### Task instructions
Recast the records below as a Markdown table with the columns "Row" and "Line," giving each non-blank line its own numbered row. Omit the pictures.

### Data supplied
..............................

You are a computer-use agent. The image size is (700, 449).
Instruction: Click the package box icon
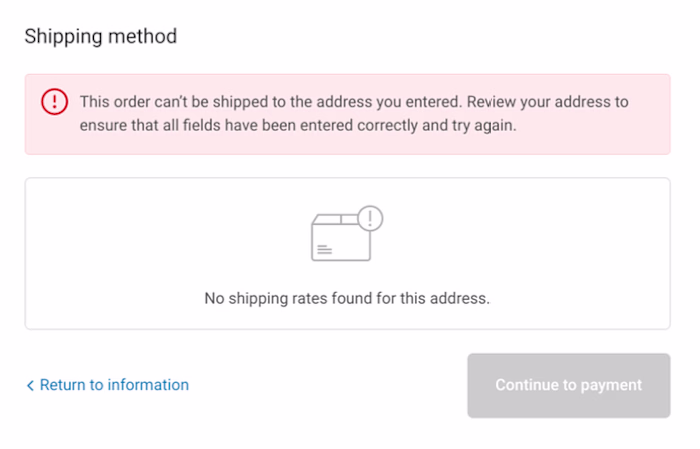click(340, 238)
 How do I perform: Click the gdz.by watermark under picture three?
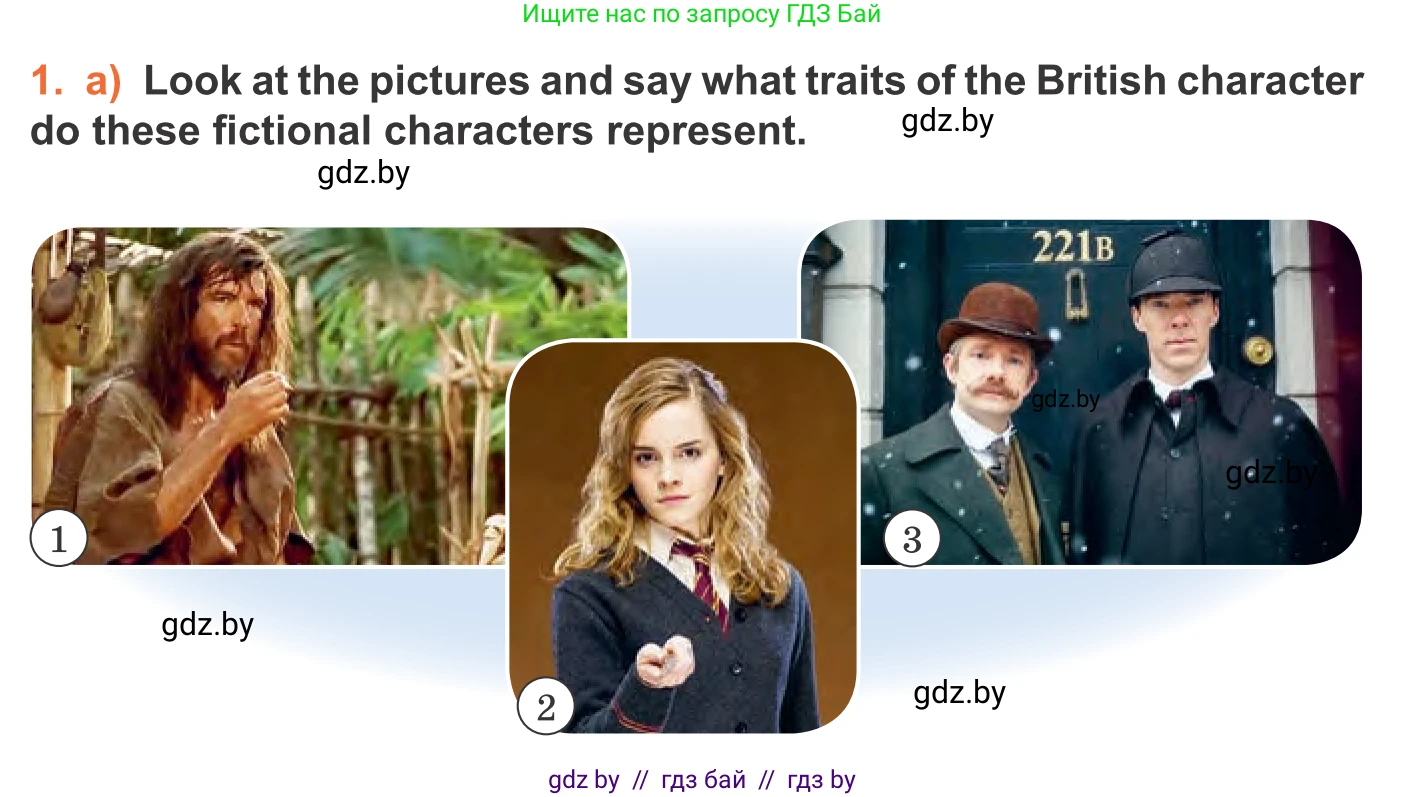coord(959,692)
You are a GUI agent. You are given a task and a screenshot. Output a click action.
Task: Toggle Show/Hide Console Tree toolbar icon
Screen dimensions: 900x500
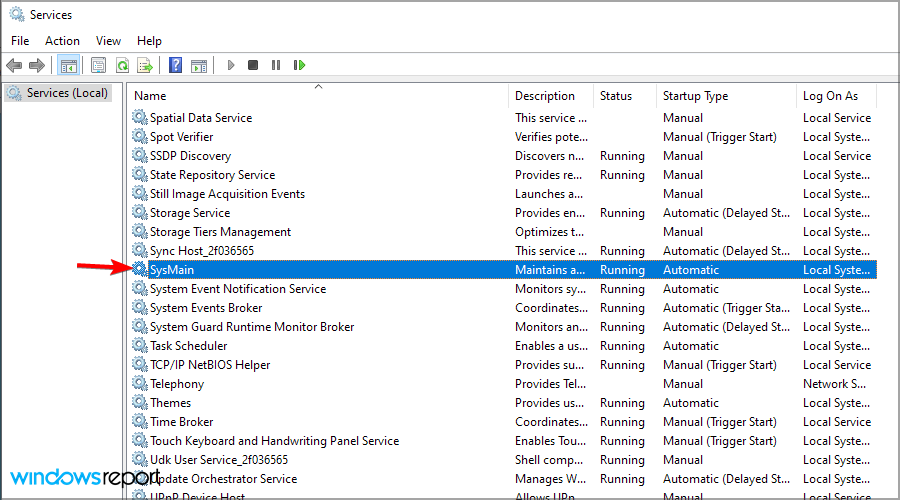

..............................

### Full solution
| Row | Line |
|---|---|
| 1 | You are a computer-use agent. The image size is (700, 449). |
| 2 | Instruction: Click the package box icon |
| 3 | click(340, 238) |
| 4 |  How do I perform: Click the gdz.by watermark under picture three? |
| 5 | coord(959,692) |
| 6 | You are a GUI agent. You are given a task and a screenshot. Output a click action. |
| 7 | Task: Toggle Show/Hide Console Tree toolbar icon |
| 8 | Screen dimensions: 900x500 |